I have a data frame as shown in Image, what I want to do is to take the mean along the column 'trial'. It for every subject
, condition
and sample
(when all these three columns has value one), take average of data along column trial (100 rows).
what I have done in pandas is as following
sub_erp_pd= pd.DataFrame()
for j in range(1,4):
sub_c=subp[subp['condition']==j]
for i in range(1,3073):
sub_erp_pd=sub_erp_pd.append(sub_c[sub_c['sample']==i].mean(),ignore_index=True)
But this take alot of time.. So i am thinking to use dask instead of Pandas. But in dask i am having issue in creating an empty data frame. Like we create an empty data frame in pandas and append data to it.

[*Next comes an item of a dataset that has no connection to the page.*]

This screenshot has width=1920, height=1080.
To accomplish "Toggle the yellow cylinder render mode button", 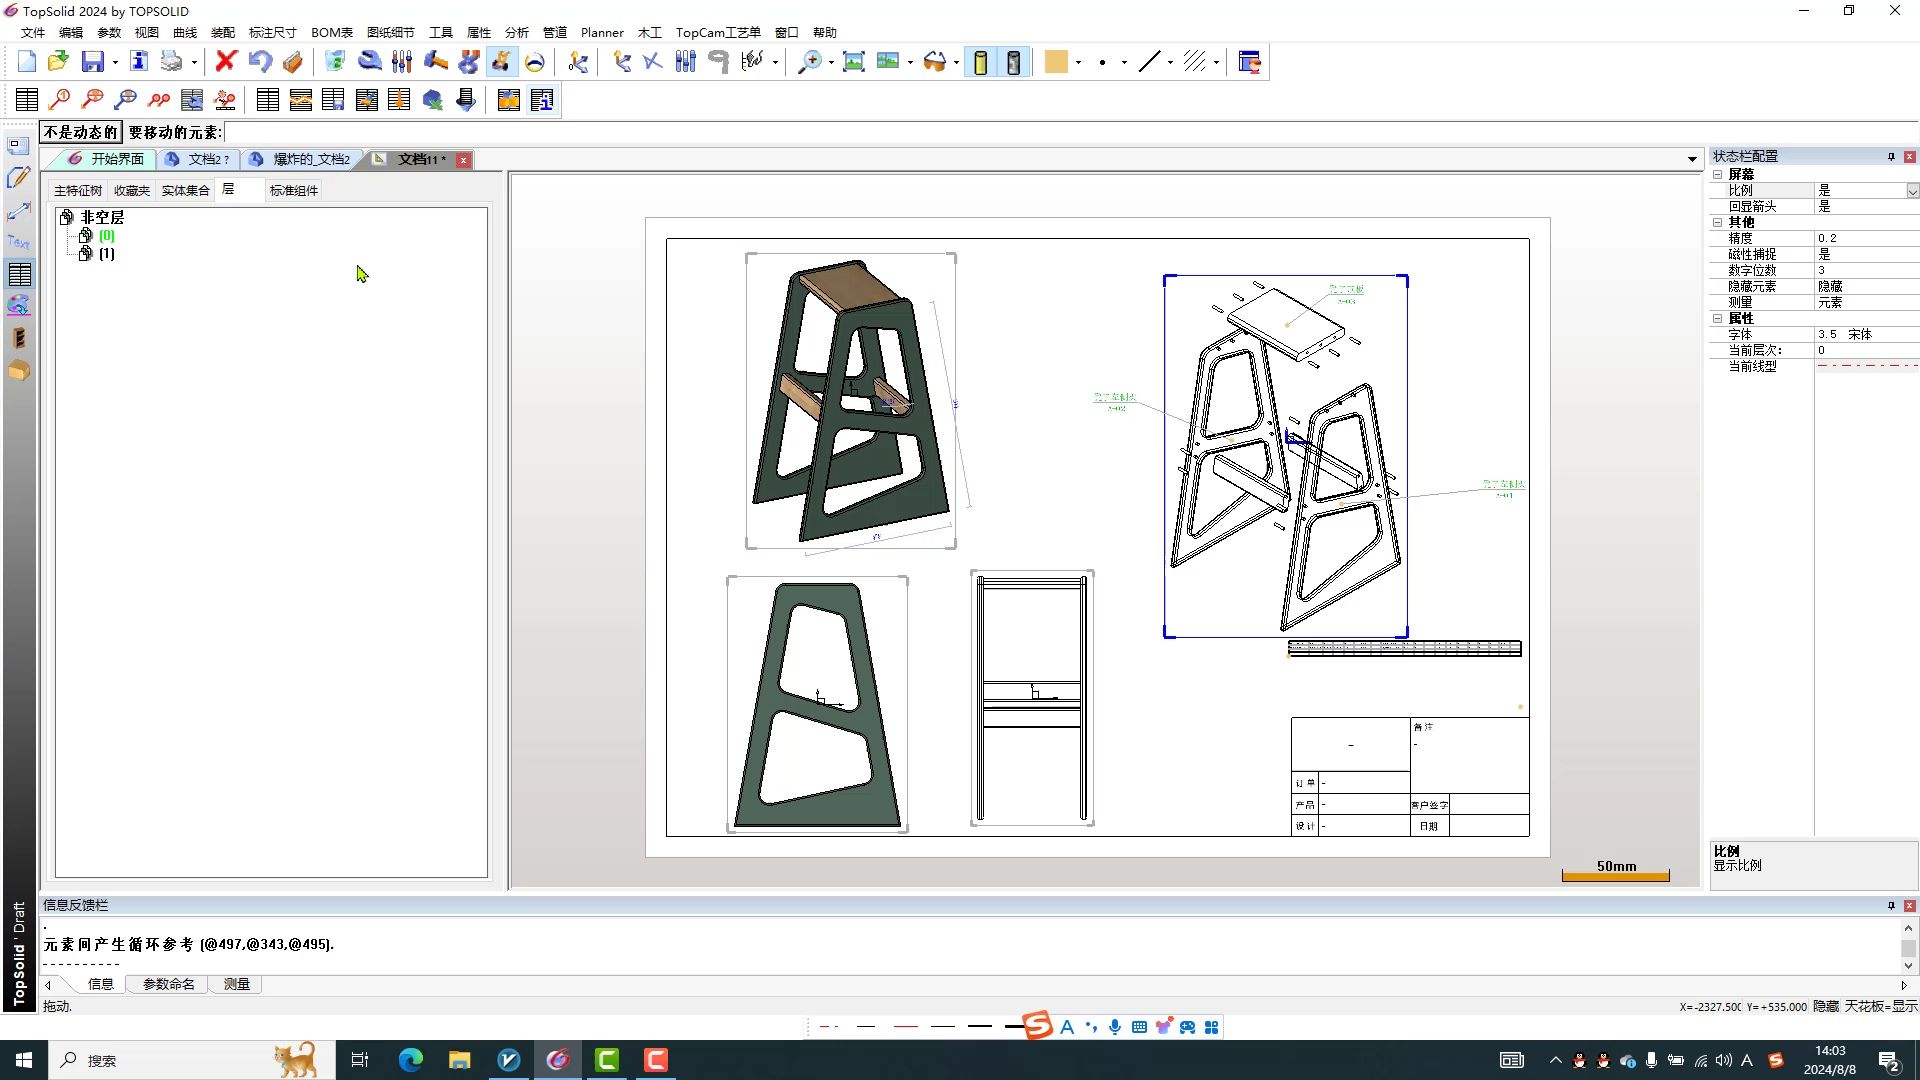I will click(981, 62).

as suggested by @edesz I made changes in my approach
EDIT
%%time
sub_erp=pd.DataFrame()
for subno in progressbar.progressbar(range(1,82)):
try:
sub=pd.read_csv('../input/data/{}.csv'.format(subno,subno),header=None)
except:
sub=pd.read_csv('../input/data/{}.csv'.format(subno,subno),header=None)
sub_erp=sub_erp.append(sub.groupby(['condition','sample'], as_index=False).mean())
Reading a file using pandas take 13.6 seconds while reading a file using dask take 61.3 ms. But in dask, I am having trouble in appending.
NOTE - The original question was titled Create an empty dask dataframe and append values to it.